Most SPSC queues treat slot size as whatever sizeof(T) happens to be. Nobody really thinks about it.
Consider a queue of u32 values. Each element is 4 bytes. A single 64-byte cache line holds 16 of them. When the producer writes slot N, it modifies a cache line that also contains slots N-1 through N-15. If the consumer is reading any of those adjacent slots, the producer’s write invalidates the consumer’s copy of the entire line. The consumer has to re-fetch it via a coherence snoop. This is false sharing. The two cores aren’t touching the same data, but they’re fighting over the same coherence unit.
If each slot is exactly one cache line (64 bytes), every produce and consume is one clean cache line transfer. One write, one invalidation, one snoop. That’s the minimum cost the protocol allows.
The ring buffer is backed by mmap’d memory, which gives us page-aligned allocation without the allocator’s metadata getting in the way. Capacity is always a power of two, so index wrapping is a bitmask (index & (capacity - 1)) instead of a modulo. One instruction instead of a division.
Remember that each slot in the ring buffer is one cache line. Every write and read you just saw in that animation is the same MESI dance from earlier. Producer writes a slot, that line goes Modified in its L1. Consumer reads the slot, the coherence protocol snoops it from the producer’s L1. Core-to-core, DRAM not involved.
512 slots is 32 KB. L1 is typically 32-48 KB. The whole ring buffer lives in cache. After the initial page faults on first touch, every data access for the lifetime of the queue is either an L1 hit or an L1-to-L1 snoop. The data never falls out to main memory.
Your CPU doesn’t execute one instruction at a time. It has a pipeline, fetch, decode, execute, memory, writeback, and it overlaps them so multiple instructions are in flight at once. While one instruction is executing, the next is being decoded, and the one after that is being fetched. When things flow smoothly you get close to one instruction retired per cycle.
A pipeline stall is when something blocks this. In our case the usual culprit is a load instruction that misses L1. The core issues the load, but the data has to come from somewhere else, another core’s cache, L3, or DRAM. Until it arrives, anything that depends on it just sits there waiting.

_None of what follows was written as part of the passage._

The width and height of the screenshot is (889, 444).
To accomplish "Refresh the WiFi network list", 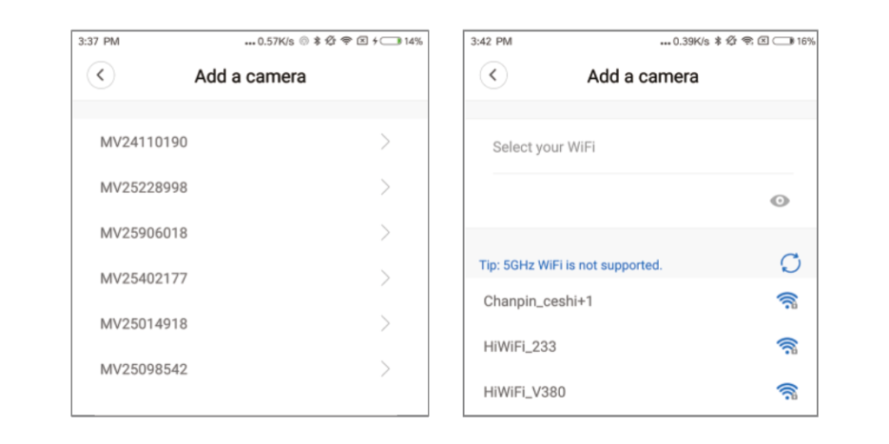I will pos(790,264).
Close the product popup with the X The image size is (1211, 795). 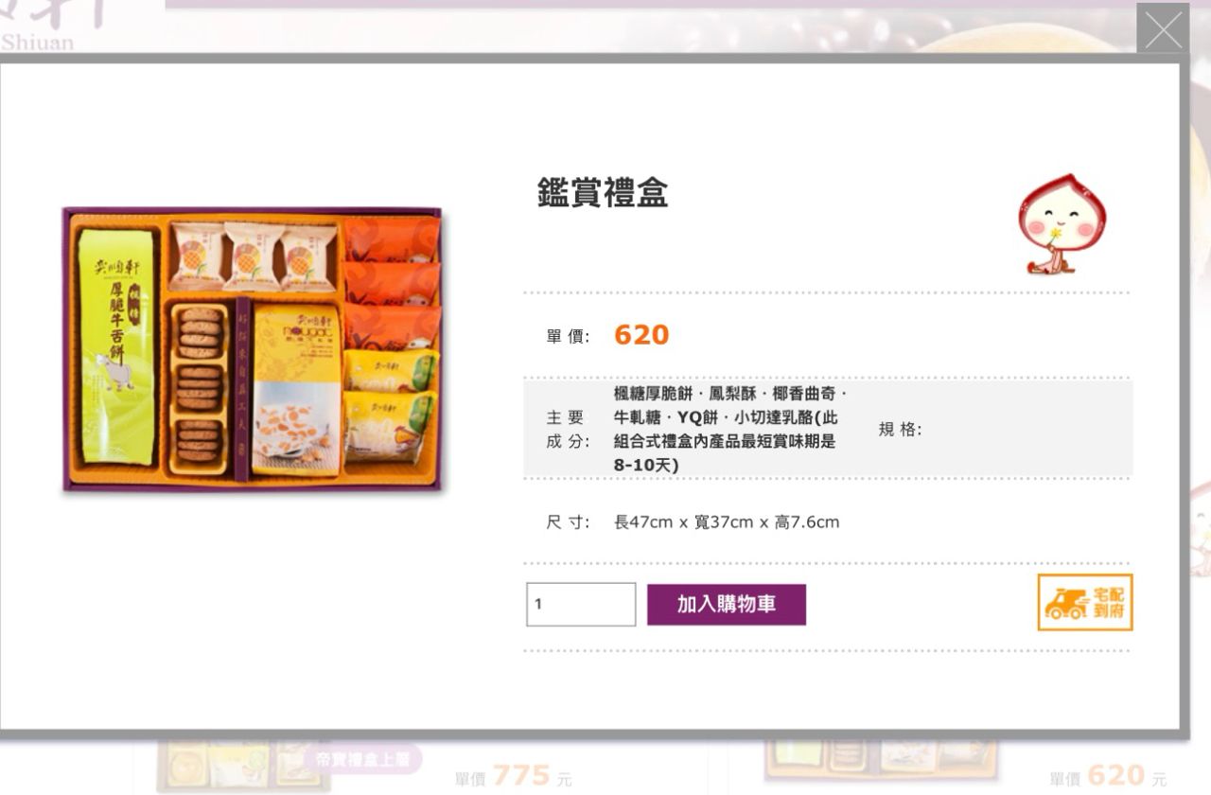1163,30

Out of order execution can hide some of that latency by doing unrelated work while waiting, but in a tight loop like our queue there’s barely any independent work to schedule. The load of the head/tail counter feeds directly into the comparison that decides the next iteration. The core just waits.
The naive ring buffer has this problem. Every queue operation does 2 atomic loads and 1 atomic store. One of those loads is cross-core, it has to snoop a cache line from the other core’s L1 over the interconnect. That’s ~40-70 cycles of the core sitting idle, waiting for the coherence protocol to hand over the data.
The fix: cache the other side’s counter locally. The writer keeps a tail_cache, a plain integer, not atomic. The reader keeps a head_cache. You check the local copy first. If it says the queue isn’t full (or empty), you skip the cross-core load entirely. You only pay for the snoop when the cached value is stale enough to give a wrong answer.
When is the cache wrong? Only when the queue is nearly full or nearly empty. With a 512-slot buffer that rarely happens in steady state. Cross-core loads drop from one per operation to roughly one per 512 operations.
Play around with the calculator below. Crank the buffer capacity up to 512 and watch the cross-core loads disappear. Drag it back to 1 and they equalise, because with a single slot the cache is always stale. For most producer-consumer patterns a few hundred slots is enough to make cross-core traffic negligible.
| Uncached | Cached | |
|---|---|---|
| Own loads (L1 hit) | 20.0K | 20.0K |
| Cross-core loads (snoop) | 20.0K | 2.5K |
| Stores | 20.0K | 20.0K |
| Total atomic ops | 60.0K | 42.5K |
Key numbers from the output header:
Load L1D hit : 16134 (69%)
Load Local HITM : 46 (0.2%)
Load Local DRAM : 18 (0.08%)
Store L1D Hit : 53579 (99.7%)
What these mean:
Note: perf c2c uses sampling, not counting. The absolute numbers are a fraction of reality. The ratios are what matter.